Tapping the powers of AI for robotic inspection vehicles

Dr. Sahoo’s third project was awarded $240,920 in federal funds from the Department of Energy to improve the autonomy of AI-enabled robotic inspection platforms to support the sustainability of the nation’s energy infrastructure. The initiative is already underway, slated to run from February 2023 to January 2026.

Robotic visual inspection (RVI) technologies are employed for inspecting pipes, tanks and other hard-to-access parts that are critical to energy sectors, hydrogen production, transport and combustion processes, as well as carbon capture, utilization and storage.

“The RVI assures the integrity of these critical energy infrastructures, limits fugitive emissions and ensures efficient operations,” the researcher says. “The technologies are critical to the safety of human life, emission reduction in the current energy value chain and enable the energy transition in a low carbon manner for the sustainability of energy sectors. The state-of-the-art RVI technologies employed for visual inspection by industries still require human intervention and expertise for operation, data collection and analysis. This jeopardizes human safety, requires extended time for the inspection and is subject to human error.”

The research aims to develop an integrated AI-driven RVI platform with autonomous dynamic path planning and safe navigation capability for closed-loop data collection and real-time defect identification. The effort will integrate deep learning-based defect identification models for dynamic and safe path and motion planning in real-time using multimodal data.

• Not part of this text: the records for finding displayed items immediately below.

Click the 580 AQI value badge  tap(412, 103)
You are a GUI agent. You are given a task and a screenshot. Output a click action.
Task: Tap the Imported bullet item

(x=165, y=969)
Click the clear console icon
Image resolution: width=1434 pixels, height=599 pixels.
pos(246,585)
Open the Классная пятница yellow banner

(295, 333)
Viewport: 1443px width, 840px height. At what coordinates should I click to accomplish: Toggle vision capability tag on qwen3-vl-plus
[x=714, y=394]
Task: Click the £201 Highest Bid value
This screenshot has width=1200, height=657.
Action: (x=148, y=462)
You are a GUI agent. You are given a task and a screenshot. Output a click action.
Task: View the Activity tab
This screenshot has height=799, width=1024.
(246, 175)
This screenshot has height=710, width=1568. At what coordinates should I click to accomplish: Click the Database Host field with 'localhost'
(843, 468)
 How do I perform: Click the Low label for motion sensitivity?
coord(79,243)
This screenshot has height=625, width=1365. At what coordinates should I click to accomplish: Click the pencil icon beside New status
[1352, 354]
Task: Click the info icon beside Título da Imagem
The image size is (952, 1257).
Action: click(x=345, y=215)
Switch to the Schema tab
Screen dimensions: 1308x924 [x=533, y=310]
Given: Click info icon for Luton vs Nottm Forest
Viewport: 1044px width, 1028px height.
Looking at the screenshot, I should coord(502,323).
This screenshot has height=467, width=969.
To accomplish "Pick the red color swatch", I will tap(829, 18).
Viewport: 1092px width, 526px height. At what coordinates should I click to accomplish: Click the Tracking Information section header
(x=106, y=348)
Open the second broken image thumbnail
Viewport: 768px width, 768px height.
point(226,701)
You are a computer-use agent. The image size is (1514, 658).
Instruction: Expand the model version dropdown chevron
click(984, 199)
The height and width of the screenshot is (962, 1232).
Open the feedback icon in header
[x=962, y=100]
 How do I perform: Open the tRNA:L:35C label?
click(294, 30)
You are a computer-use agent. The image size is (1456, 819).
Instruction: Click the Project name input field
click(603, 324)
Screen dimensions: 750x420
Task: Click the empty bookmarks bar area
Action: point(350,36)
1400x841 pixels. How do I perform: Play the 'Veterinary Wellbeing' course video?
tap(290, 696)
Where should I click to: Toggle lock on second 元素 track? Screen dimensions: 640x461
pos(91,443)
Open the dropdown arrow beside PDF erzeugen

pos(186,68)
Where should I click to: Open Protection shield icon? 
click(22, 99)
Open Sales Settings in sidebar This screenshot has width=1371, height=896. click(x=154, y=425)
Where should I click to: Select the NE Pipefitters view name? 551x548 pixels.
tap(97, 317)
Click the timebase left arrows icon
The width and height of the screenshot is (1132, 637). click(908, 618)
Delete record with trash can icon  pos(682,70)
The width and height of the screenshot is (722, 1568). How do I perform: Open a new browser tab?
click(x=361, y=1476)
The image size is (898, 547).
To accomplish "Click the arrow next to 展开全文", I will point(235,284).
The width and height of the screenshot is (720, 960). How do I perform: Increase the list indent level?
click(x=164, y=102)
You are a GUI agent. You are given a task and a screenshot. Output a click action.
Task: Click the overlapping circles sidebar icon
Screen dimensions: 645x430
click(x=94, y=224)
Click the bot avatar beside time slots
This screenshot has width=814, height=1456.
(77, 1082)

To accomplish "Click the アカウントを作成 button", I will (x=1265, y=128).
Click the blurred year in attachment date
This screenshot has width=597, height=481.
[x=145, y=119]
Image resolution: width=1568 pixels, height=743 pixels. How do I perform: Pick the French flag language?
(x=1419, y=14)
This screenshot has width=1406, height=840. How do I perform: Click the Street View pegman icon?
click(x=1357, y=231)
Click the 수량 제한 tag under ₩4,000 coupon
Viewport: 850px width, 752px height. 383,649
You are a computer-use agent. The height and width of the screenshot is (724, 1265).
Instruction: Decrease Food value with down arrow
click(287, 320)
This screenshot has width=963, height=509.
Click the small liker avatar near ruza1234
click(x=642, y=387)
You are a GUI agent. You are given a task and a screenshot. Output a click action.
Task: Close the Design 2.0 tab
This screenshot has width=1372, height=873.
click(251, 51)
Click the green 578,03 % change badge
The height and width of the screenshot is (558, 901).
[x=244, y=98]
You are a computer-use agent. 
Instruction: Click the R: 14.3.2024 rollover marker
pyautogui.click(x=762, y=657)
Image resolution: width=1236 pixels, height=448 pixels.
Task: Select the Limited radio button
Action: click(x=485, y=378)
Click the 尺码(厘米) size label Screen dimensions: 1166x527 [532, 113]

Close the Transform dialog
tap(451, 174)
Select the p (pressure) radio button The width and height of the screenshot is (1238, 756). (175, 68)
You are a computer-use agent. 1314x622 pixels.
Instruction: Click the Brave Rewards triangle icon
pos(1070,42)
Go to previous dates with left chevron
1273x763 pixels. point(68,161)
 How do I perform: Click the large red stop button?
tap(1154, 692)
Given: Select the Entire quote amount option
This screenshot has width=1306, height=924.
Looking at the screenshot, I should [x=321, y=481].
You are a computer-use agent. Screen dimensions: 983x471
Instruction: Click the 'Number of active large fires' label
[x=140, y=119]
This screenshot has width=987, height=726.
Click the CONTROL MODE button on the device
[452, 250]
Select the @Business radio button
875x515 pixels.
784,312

“Autonomous defect detection, navigation and data collection and processing algorithms will increase the level of autonomy of RVI platforms while contributing to the sustainability of the energy sectors,” Dr. Sahoo says. “The technology will be a leap forward in the area of automated component inspection and analysis enabled by robotics. In the foreseeable future, we envision inspection robots evolving beyond mere semiautonomous operation. These robots will be endowed with sophisticated learning capabilities, enabling them to operate with full autonomy. Not only will they be adept at executing tasks independently, they will also possess the agility to adapt and refine their functions based on real-time feedback from unfamiliar environments. This continuous learning and adaptation promises to revolutionize inspections of energy infrastructure in a low-carbon manner, ensuring both efficiency and heightened accuracy, even in the most unpredictable settings.”